In sostanza, il ricorrente, sig . Henri Maurissen, sostiene che le due decisioni successivamente adottate dalla commissione giudicatrice, in data 2 agosto 1985, indi 28 ottobre 1985, in esito alle ulteriori osservazioni da lui depositate su invito fattogli con lettera 12 agosto 1985 dal presidente della commissione giudicatrice, tenuto presente il punto IV.1.b ) del bando di concorso, sono inficiate da errore manifesto nella valutazione della sua esperienza professionale maturata dal 1976 al 1983 presso la IBM, in un primo tempo come "financial analyst associate" indi come "productivity project analyst ".
La Corte dei conti ribatte essenzialmente che i documenti in un primo tempo prodotti dal ricorrente non consentivano di accertare né il livello del posto "financial analyst associate" né la durata di quello di "productivity project analyst ". Quanto a quelli prodotti a sostegno delle ulteriori osservazioni, non era possibile prenderli in considerazione e, comunque, non indicavano la durata esatta dell' esperienza professionale in un' attività corrispondente al prescritto livello universitario .
2 . Sorgono due questioni . Se la commissione giudicatrice potesse rifiutarsi di prendere in considerazione i documenti prodotti dal Maurissen a sostegno delle sue osservazioni . In caso negativo, se questi documenti consentissero alla commissione giudicatrice di accertare se dette mansioni svolte presso la IBM fossero di livello adeguato e di durata sufficiente, determinata in tre anni dalla commissione giudicatrice, per consentirgli di vantare una "esperienza professionale equivalente" ai sensi del punto IV.1.b ) del bando di concorso .

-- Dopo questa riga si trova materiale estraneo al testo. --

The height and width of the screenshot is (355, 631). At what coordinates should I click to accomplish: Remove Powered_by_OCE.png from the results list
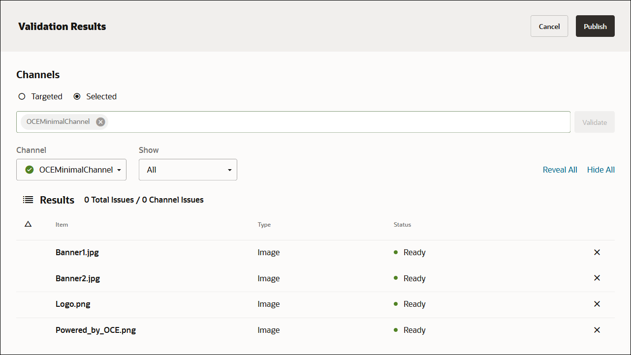597,330
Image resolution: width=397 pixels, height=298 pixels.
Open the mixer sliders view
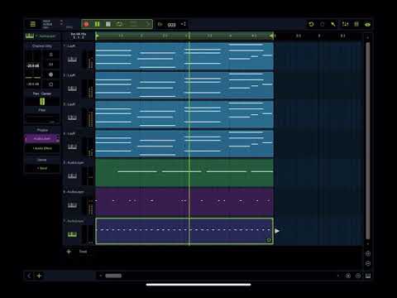pyautogui.click(x=345, y=24)
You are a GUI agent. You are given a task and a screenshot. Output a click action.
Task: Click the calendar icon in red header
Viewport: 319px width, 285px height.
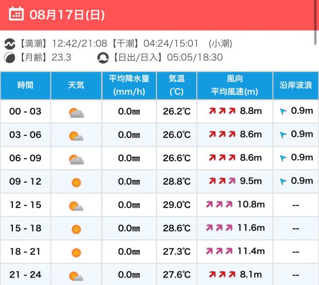(x=16, y=14)
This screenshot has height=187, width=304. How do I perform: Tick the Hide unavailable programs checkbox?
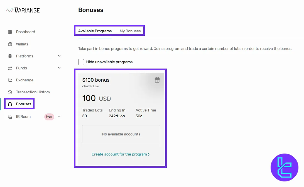point(81,62)
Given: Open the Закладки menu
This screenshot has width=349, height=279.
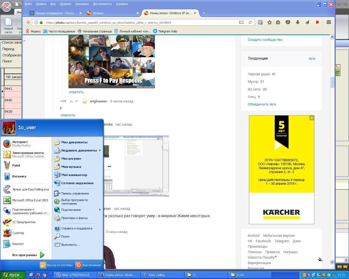Looking at the screenshot, I should [82, 4].
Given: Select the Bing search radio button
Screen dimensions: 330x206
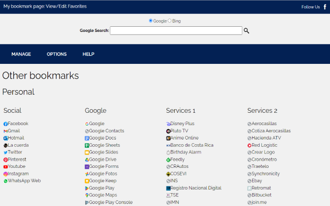Looking at the screenshot, I should 170,21.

3 . Come avete ricordato in una delle tre sopra menzionate sentenze 23 ottobre 1986 ( causa 321/85 ),
"Il dovere di assistenza dell' amministrazione nei confronti dei dipendenti, che vale pure per la commissione giudicatrice di un concorso, esprime l' equilibrio dei diritti e dei doveri reciproci che lo statuto ha creato nei rapporti fra la pubblica amministrazione ed i suoi dipendenti ".
Avete precisato che :
"Questo dovere, come pure il principio di sana amministrazione, implica in particolare che quando si pronunzia sulla situazione di un dipendente, l' amministrazione prenda in considerazione il complesso degli elementi che possono determinare la sua decisione e che, nel far ciò, essa tenga conto non solo dell' interesse del servizio, ma anche di quello del dipendente" ( punto 18 ).
E avete criticato la decisione in esame adottata nei confronti dello Schwiering motivando che la commissione giudicatrice aveva omesso di valersi, nell' interesse del ricorrente, dell' art . 2, 2° comma, dell' allegato III dello statuto, relativo ai concorsi, a norma del quale "ai candidati può essere richiesto qualsiasi documento o informazione complementare ".

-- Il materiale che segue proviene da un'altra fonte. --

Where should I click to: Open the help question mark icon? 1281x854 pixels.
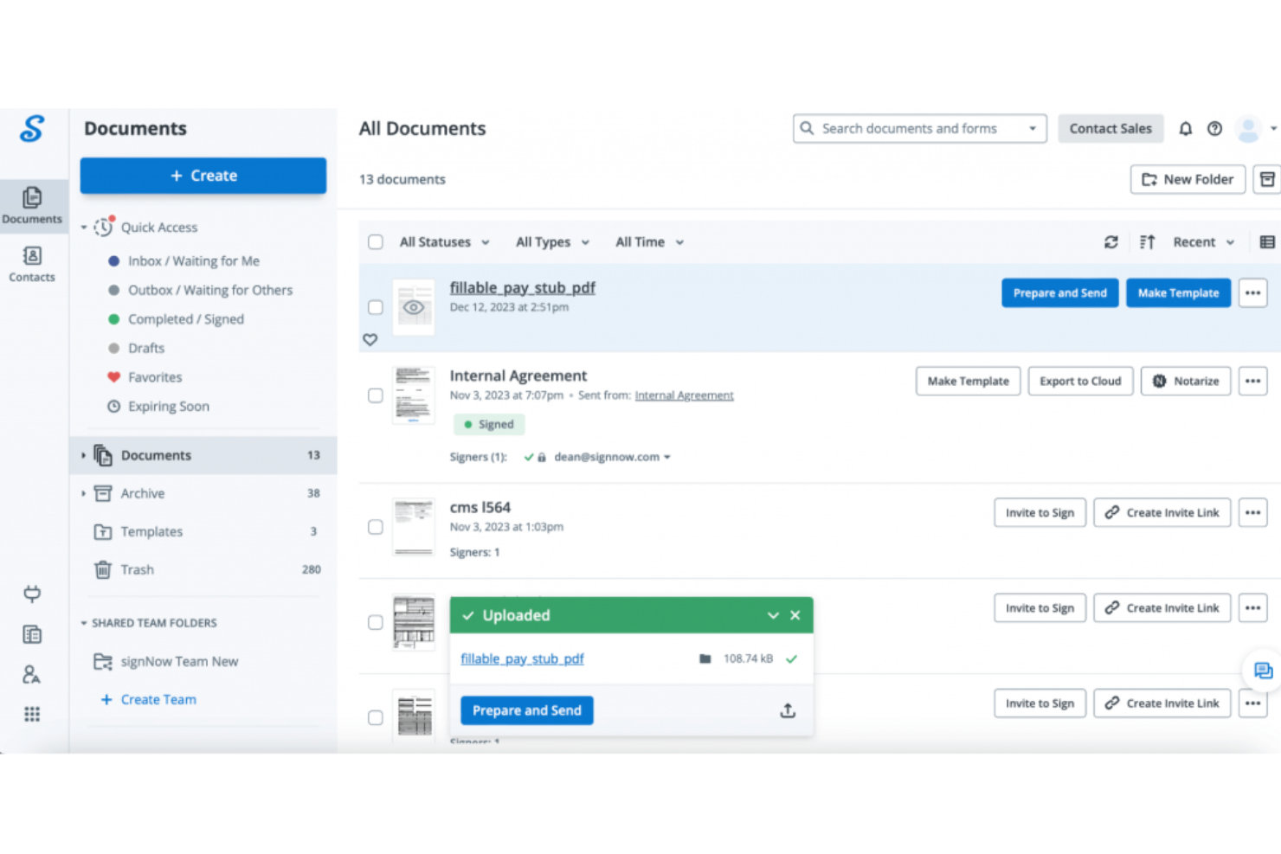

Appunto richiamandosi espressamente a questa disposizione nel presente caso la stessa commissione giudicatrice ha invitato il Maurissen a formulare "eventuali ulteriori osservazioni", destinate a consentire eventualmente di riesaminare la decisione 2 agosto 1985, pur facendo sapere al ricorrente che non avrebbe potuto produrre ulteriori documenti .
4 . Ritengo che una siffatta restrizione sia in contrasto col dovere di assistenza, trattandosi in particolare di un concorso interno al quale partecipava solo un numero limitato di candidati . La commissione giudicatrice non poteva quindi, motivando che non erano stati depositati all' inizio, rifiutarsi di prendere in considerazione dei documenti prodotti a sostegno di osservazioni che essa stessa aveva sollecitato .
Nella lettera 28 ottobre 1985 la commissione giudicatrice dichiara che l' esperienza maturata dal Maurissen nelle mansioni di "financial analyst associate" avrebbe potuto, al pari di quella di "productivity project analyst", essere considerata un' esperienza del genere di quella prescritta dal punto IV.1.b ) del bando di concorso .
E' chiaro quindi che ciò che rimaneva in discussione non era più il livello dell' esperienza professionale da prendere in considerazione, bensì unicamente la sua durata . Orbene, non è mai stato contestato che il Maurissen abbia svolto, dal 1976 e fino al 1983, le varie mansioni sopra menzionate . Questo periodo è incontestabilmente superiore a quello di tre anni ritenuto sufficiente dalla stessa commissione giudicatrice .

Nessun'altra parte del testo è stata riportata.